Background: Repetitive microsatellite DNA forms a universal component of eukaryote genomes. These repeats provide well-recognized bioinformatics challenges, for instance when assembling genomes or aligning sequence data. Moreover, the specific biochemical properties of repetitive DNA can influence the outcome of laboratory protocols. These properties however, are not often considered when analyzing whole genome sequence (WGS) data.
Results: Here we report that the Atlantic cod (Gadus morhua) genome contains an order of magnitude more dinucleotide repeats than the majority of vertebrate genomes, with over eight percent of its genome that can be classified as either AC or AG dinucleotide repeat. Furthermore, the abundance of these repeats can be inflated in ancient DNA (aDNA) WGS data generated from this species, in particular in poorly preserved samples. This repeat inflation is suppressed by a reduced number of amplification cycles and by the inclusion of manufactured dinucleotide repeat oligonucleotides during amplification.

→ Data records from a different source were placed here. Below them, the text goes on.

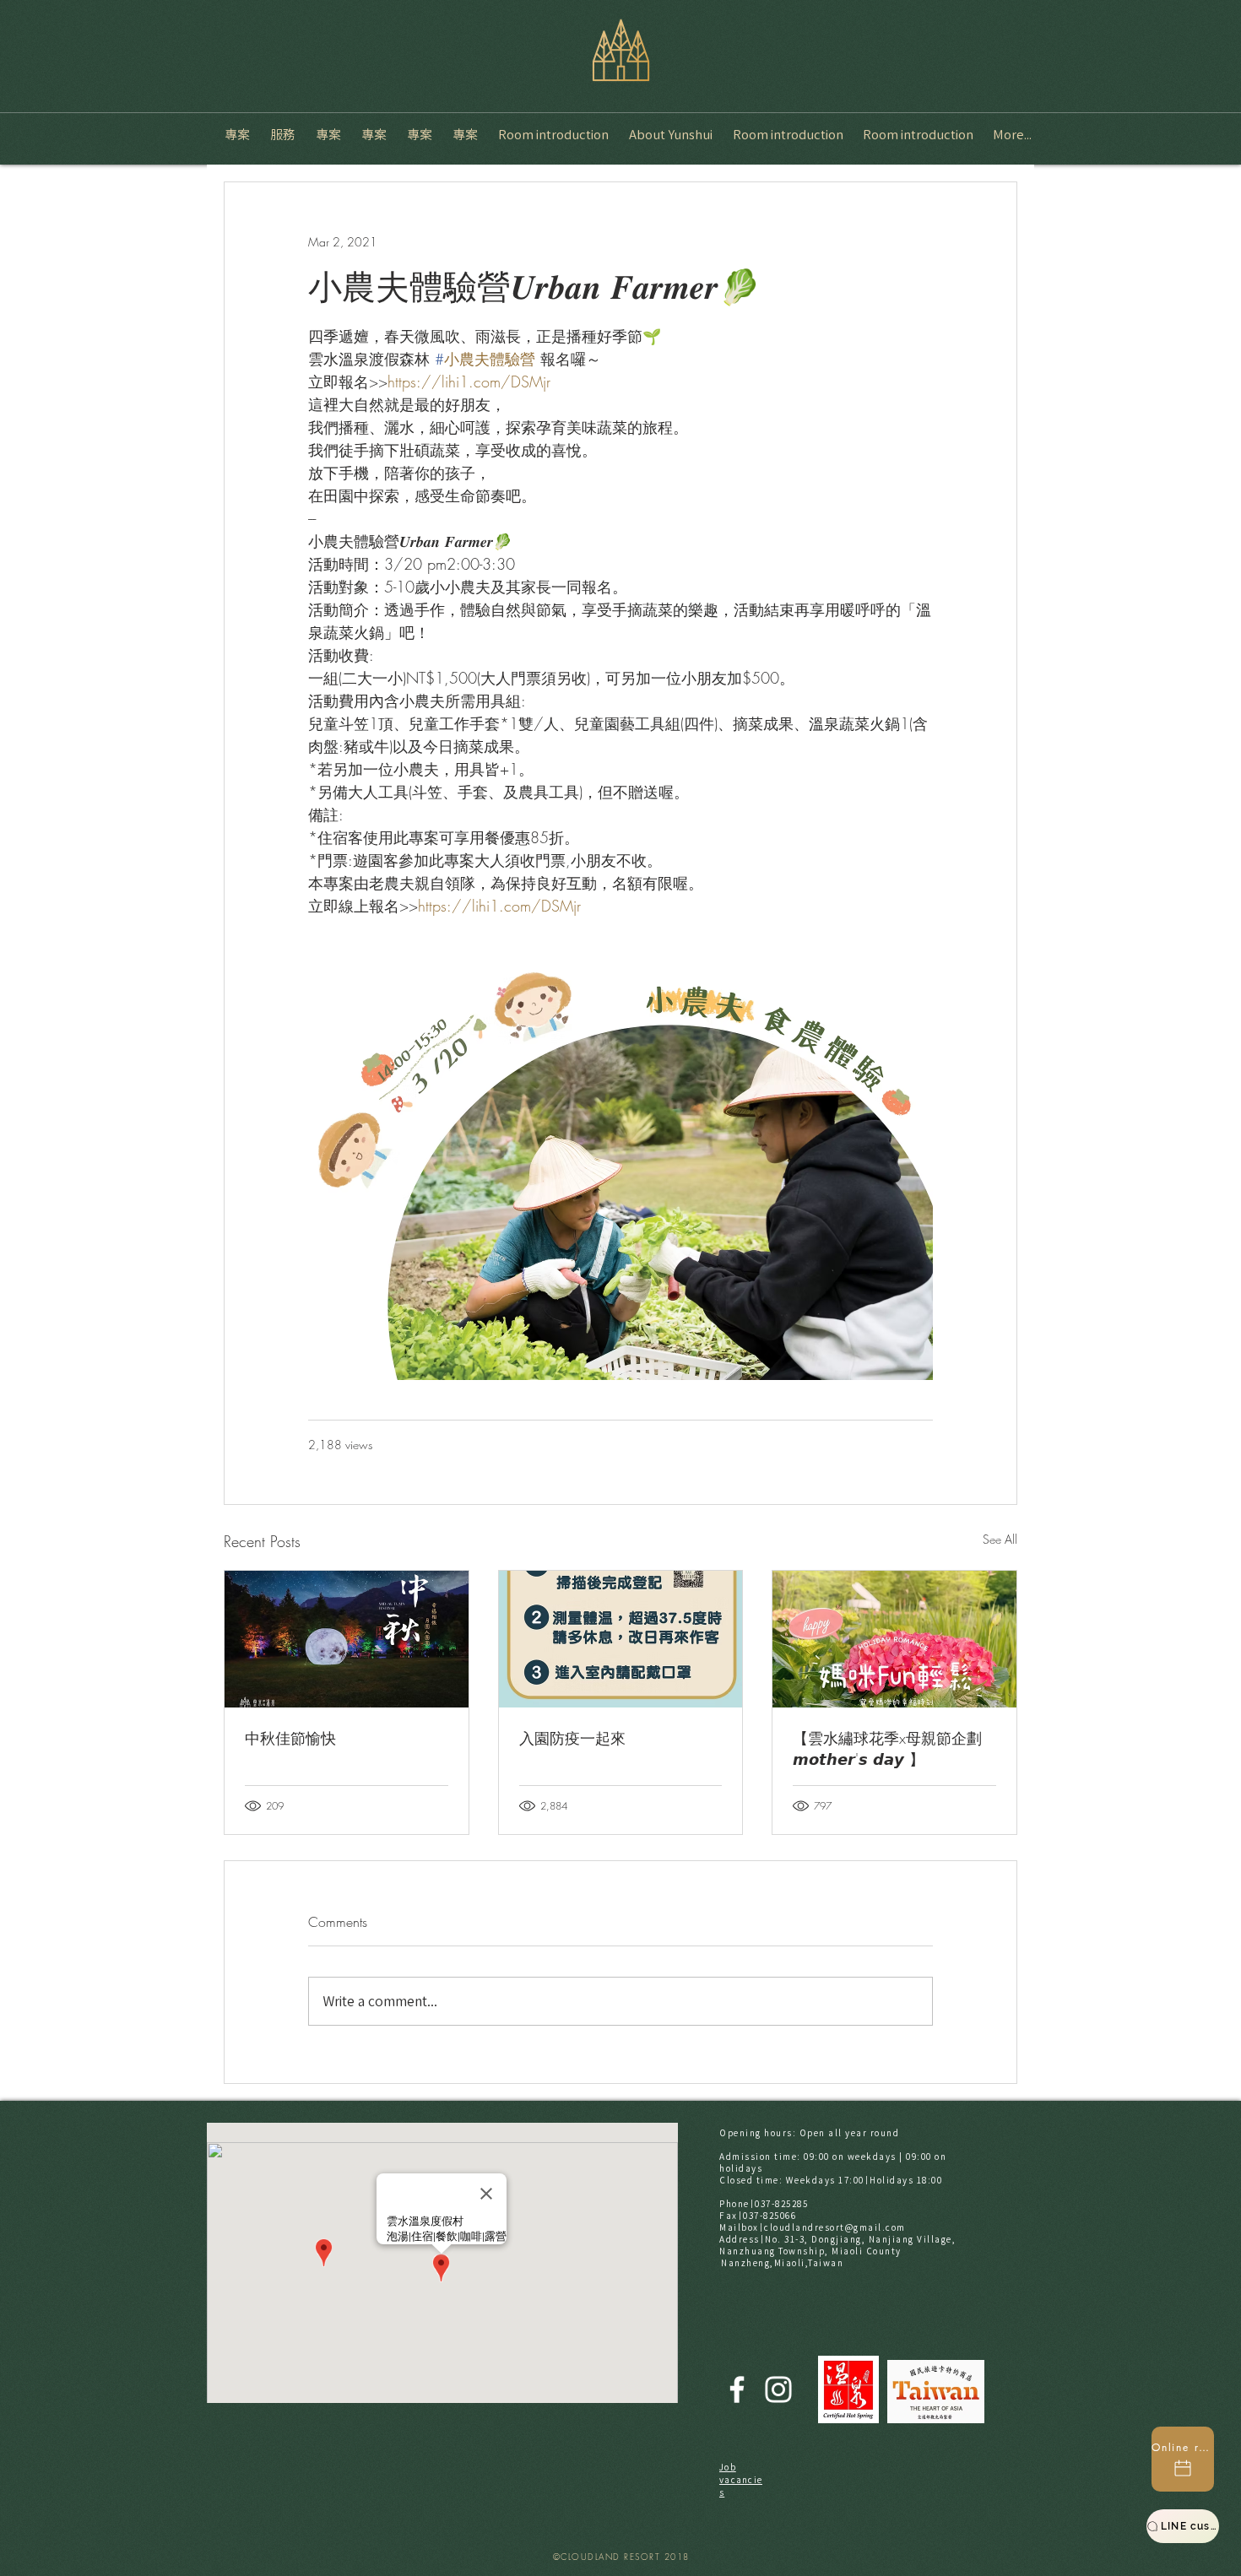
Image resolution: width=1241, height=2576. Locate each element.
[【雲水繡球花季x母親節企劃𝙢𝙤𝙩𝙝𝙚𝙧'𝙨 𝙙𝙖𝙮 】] (894, 1639)
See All (1000, 1539)
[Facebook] (737, 2389)
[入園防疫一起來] (621, 1639)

Conclusion: Our data support a hypothesis whereby endogenous repetitive aDNA fragments self-prime, initiating a biased amplification reaction leading to artificially high levels of AC and AG repeats. This process appears to be particularly efficient in Atlantic cod –likely due to its high genomic content of repeats with relatively simple sequence complexity– providing an opportunity to detect a phenomenon not previously considered in an aDNA context. While the extent of self-priming in other studies is unclear, we nonetheless urge caution when quantifying repeat content in aDNA WGS data, given that self-priming may be difficult to detect if this process affects more complex repeat structures than dinucleotide repeats.